Children in Addiction

One of the things that I find most deplorable about some 12-step programs is that they get poor results due to bad treatment strategies and then say it’s the patient’s fault. These programs have a tendency to say that patients relapse due to a lack of willpower, or a moral failing, or because they didn’t really want to get better. I hate this tactic, as it does nothing to help the patient and just adds guilt and shame to the problems that the patient cannot control.
But just because some programs have a tendency to blame the patient for their own failings, that does not excuse the patient of all responsibility in their treatment. Addiction is a disease with behavioral symptoms, which are under or not under the patient’s control to varying degrees, so assigning responsibility can be tricky. In my practice, I require at the very least that patients follow my instructions and take their medications as directed. This is the minimum level of responsibility required in any medical undertaking, but some patients aren’t willing to give it.

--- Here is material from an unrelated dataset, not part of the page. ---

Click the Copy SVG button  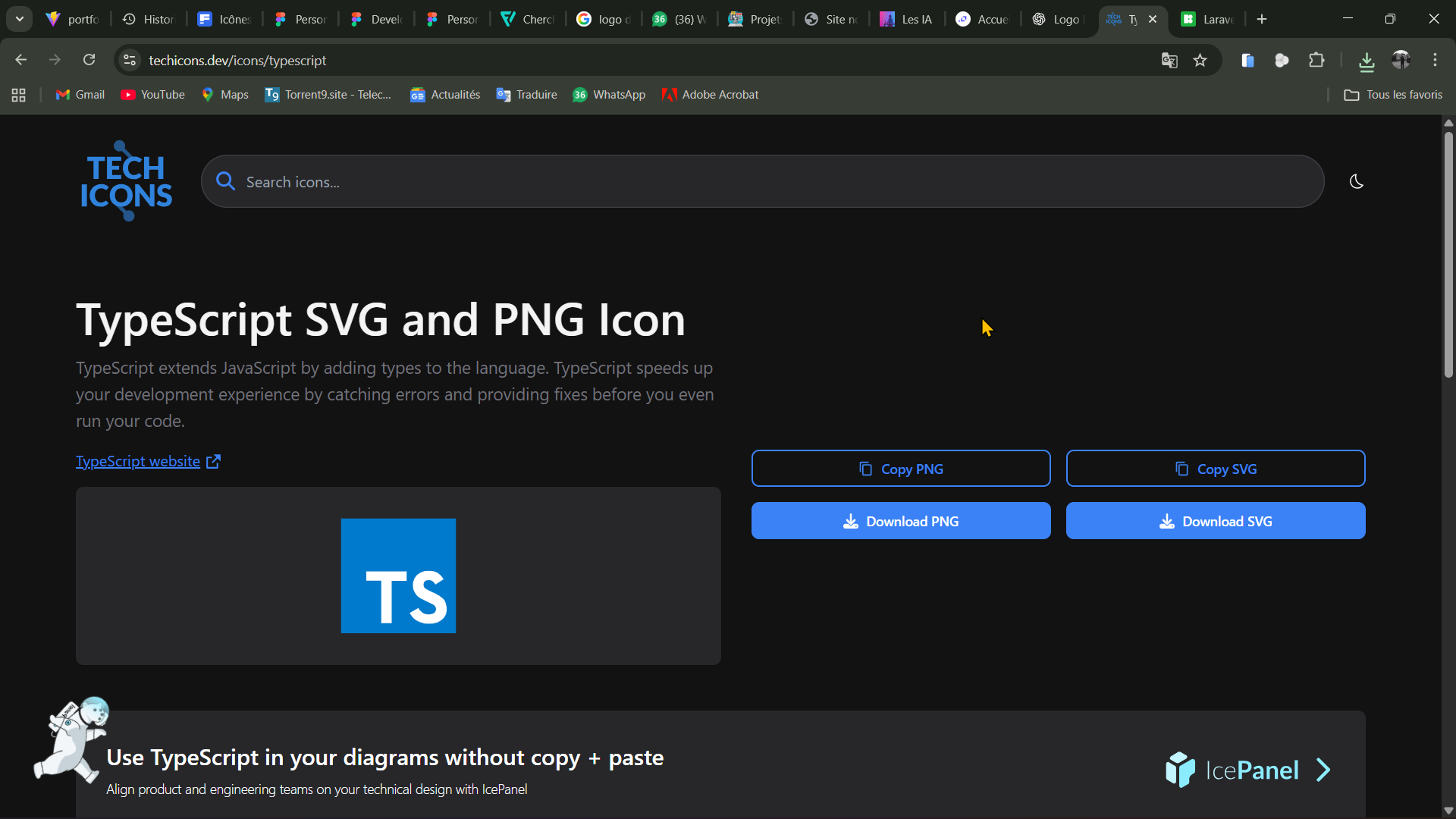click(x=1216, y=469)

I’m not talking about patients who are weak or immoral. Mostly, I’m talking about patients who are very young. This is a cohort that’s only recently started to be discussed in the treatment community, though they’ve been the focus of public outcry for a long time. Young patients — teenagers and people in their early 20s — are often unwilling to follow the rules of treatment because their addiction doesn’t seem like a problem to them. They often haven’t experienced the negative health effects that come from cumulative use, and they don’t have a stable family or career that they might lose, the way many established adults too. For most young patients, their addiction provides their peer group and entertainment, and it defines their goals — losing it is a terrifying prospect.

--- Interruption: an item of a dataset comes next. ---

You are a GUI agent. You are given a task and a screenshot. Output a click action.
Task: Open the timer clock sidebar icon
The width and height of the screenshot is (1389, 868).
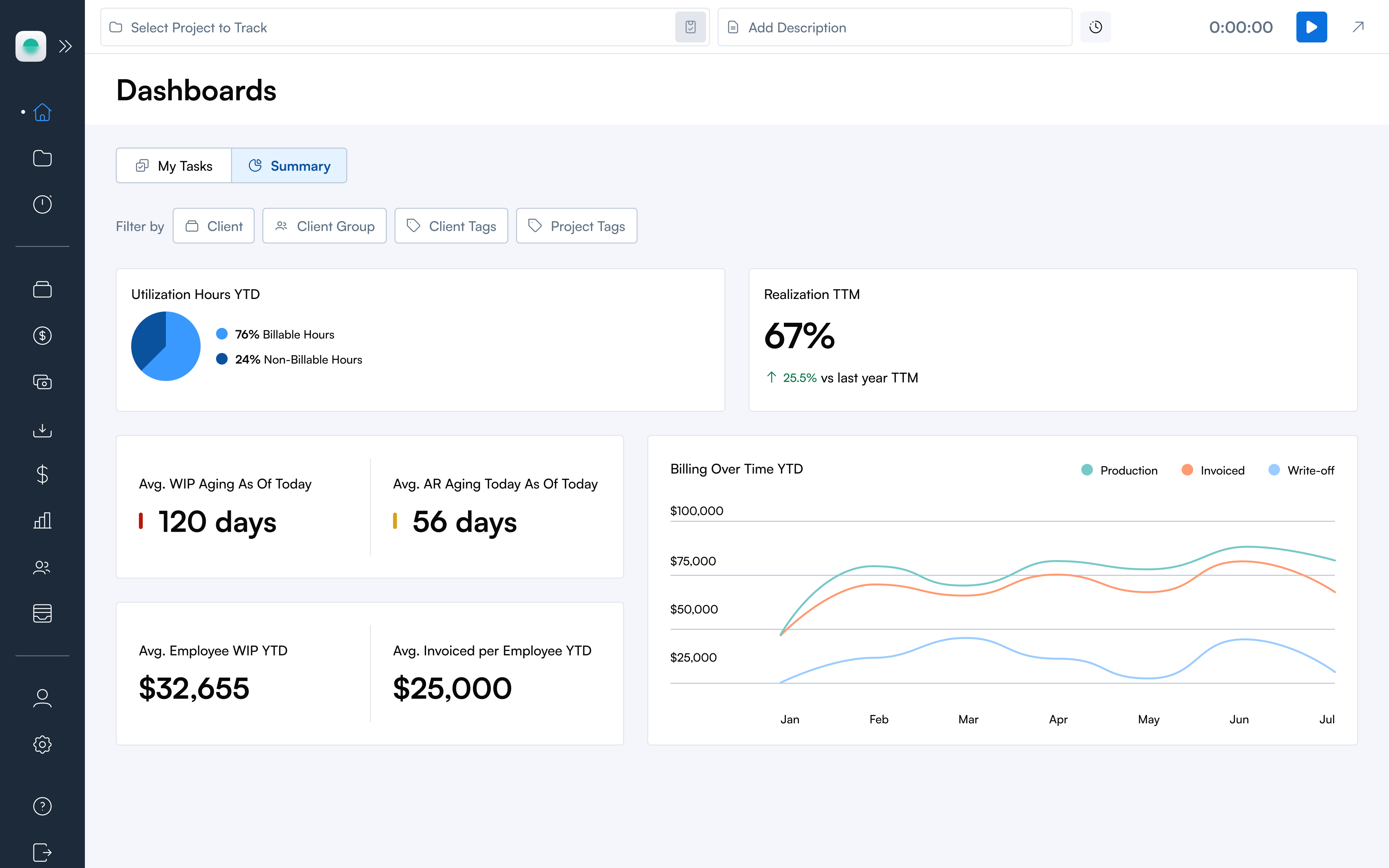[x=42, y=204]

In my experience, these patients are usually young, and many are being supported to some degree by their parents. Even those without any parental support seem content to live a life of homelessness; moving from shelter to shelter, or half way house to half way house, or rehab to rehab, or from one friend’s couch to another. Their life is filled with using and getting high when they can, and scraping by when they are not high. Perhaps they see no future for themselves due to the economy or their upbringing or due to real barriers to success — no education, no job, no income, no permanent  address, no transportation. They have literally become an invisible population that lives amongst us content for nothing more than an opportunity to get high another day. When one of them dies, it is almost as if that death is memorialized as a brave soldier who has died in pursuit of a lofty cause: “He lived his life hard and fast, on his terms, and he died young. Let us drink or shoot up to his memory.” 

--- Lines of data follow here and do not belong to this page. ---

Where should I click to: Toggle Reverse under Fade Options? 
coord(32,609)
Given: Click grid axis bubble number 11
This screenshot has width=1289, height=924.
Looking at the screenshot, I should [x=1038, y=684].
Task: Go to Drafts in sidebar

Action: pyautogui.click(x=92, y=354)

I don’t know how we can go about changing this culture of idolization and romanticizing of drugs among the younger patient population. Current youth drug education is full of problems, and needs to get much more factual and comprehensive before it will start to do any real good. The parents of these patients are moving in the right direction when they bring their children in for treatment, but they often seem powerless to direct or control their child’s behavior. In the long run, probably only widespread educational and economic change will be able to rescue these children from lives of addiction and poverty, and the sooner we begin that change, the better.
This population of patients seems to be on the increase and there will certainly be many more martyrs to their cause if we do not find some way to engage these apparently lost souls.